Page 23 of Dragon Slayer

6

SYMPTOM

She woke to the gentle beeping of hospital machines: a sound she knew well. For a moment, she squeezed her eyes shut, willing the noise away. Praying it was just a nightmare. But her back was sore from her fall; a bruise throbbed on her hip. And her throat was scratchy, and she had to pee, and yes, she was definitely here.

With a deep sigh, she opened her eyes.

All hospital rooms looked more or less the same. This was a private one, small, but blessedly only boasting one bed, a TV, and a door that led into a bathroom. There was a window, the sky beyond dark and star-studded; lamps had been left on low settings, the overhead lights off.

Her mother sat in the chair beside the bed.

“Mom?” Her voice came out a startled croak.

Kate threw her magazine aside on the table and leaned forward, almost falling off her chair, to touch Mia’s face, tears filling her eyes that she hastily blinked away. “Hey, sweetie, there you are. How’re you feeling?”

Sluggish, Mia thought, eyelids heavy and mind lagging. “How,” she started, and her throat was too dry to continue; she coughed, arm too heavy to lift in time, just coughing into the air like a mannerless heathen.

“Here.” Kate plucked a water cup from the bedside table and brought the straw to Mia’s lips. The water tasted metallic – maybe that was just her tongue – but she sipped it down greedily until her mom pulled it back. “Not too much, or it’ll make you sick.”

Mia blinked against the sudden sting in her eyes. Kate had said the same thing when she was a teenager, the last time her life had become nothing but a whirlwind of hospitals. “What happened?” she asked, voice an embarrassing chirp. “You’re supposed to be in New York.”

“Well, Iwas,” Kate said gently, easing back into her chair, hand finding Mia’s among the bedclothes. “But Donna called, and I hopped onto the first available flight.”

Flight? Oh…

“Donna said you blacked out and fell off of Brando in the warm-up arena,” she continued. “He was standing still, and Donna managed to catch your head.” Her sandy brows pinched together and she let out an unsteady breath; her voice remained calm, though. She had lots of practice being the parent of a sick child. “Someone ran to get the paramedics who were there for the show. By the time they got there, you – you had started seizing.”

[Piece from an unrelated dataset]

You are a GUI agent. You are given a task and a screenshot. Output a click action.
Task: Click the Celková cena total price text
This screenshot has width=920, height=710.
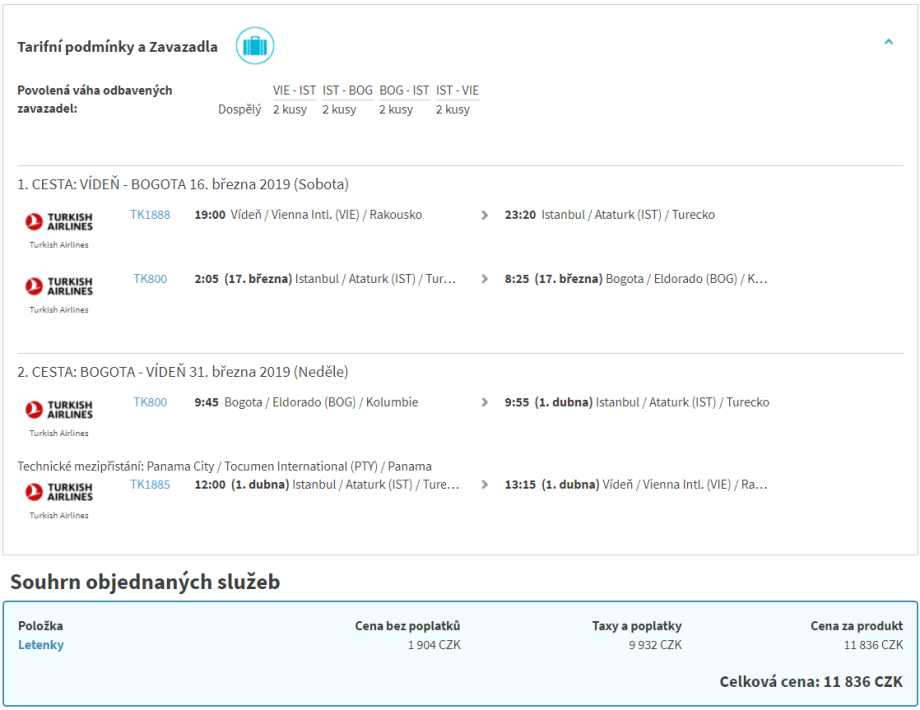tap(810, 682)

“I had aseizure?” Mia gasped. That explained the full-body soreness and weakness.

“A bad one, so I hear.” She attempted a weak smile, and squeezed Mia’s hand.

Mia swallowed, dry throat sticking. “Mom, how long was your flight?” That wasn’t her real question, and Kate knew it.

“You’ve been asleep for nine hours, baby.”

“Shit.” She let go of the tension she’d been holding, the attempt to hold her head up off the pillow, and sank down into the mattress. Nine hours. Plenty of time. The show was over; Donna would have taken Brando back to the farm and put him away; would have had to deal with her other three students, the ones who didn’t fall off and seize in the middle of the warm-up ring.

“What’d the doctor say?”

Kate winced, fractionally; if Mia had blinked, she would have missed it.

“Mom.” Mia hated the way her voice shook. “It’s been nine hours. I had to have had a CT scan.”

“You did,” Kate said with a deep, unsteady exhale. She reached to smooth Mia’s hair back, touch tender. “But…” She sighed again, face falling. “Baby. They…they found something.”

Mia held her mother’s watery gaze a moment, searching for a lie that wasn’t there; Kate would never lie about this sort of thing. It was just a fruitless wish.

Mia rolled her head away, gaze flying up to the ceiling, the silver sprinkler heads there.

“Oh, honey,” Kate said brokenly. “I’m so sorry.”

Mia waited for the pain to hit. The tears, the crushing pressure in her chest. The outrage and the fear. But instead, it seemed like a black hole opened up in her chest, sucking up all of her emotion so that she felt…nothing. Nothing at all.

Kate slowly released her hand. “I’m gonna go tell them you’re awake. Be right back.”

Mia saw her mother dabbing tears as she slipped from the room. There was a call button they could have used; getting the doctor was a chance for Kate to get her emotions under control in the hallway; she’d never liked falling apart in front of her daughter.

Mia wouldn’t have minded right now, though. She had no tears of her own to contribute. She had nothing.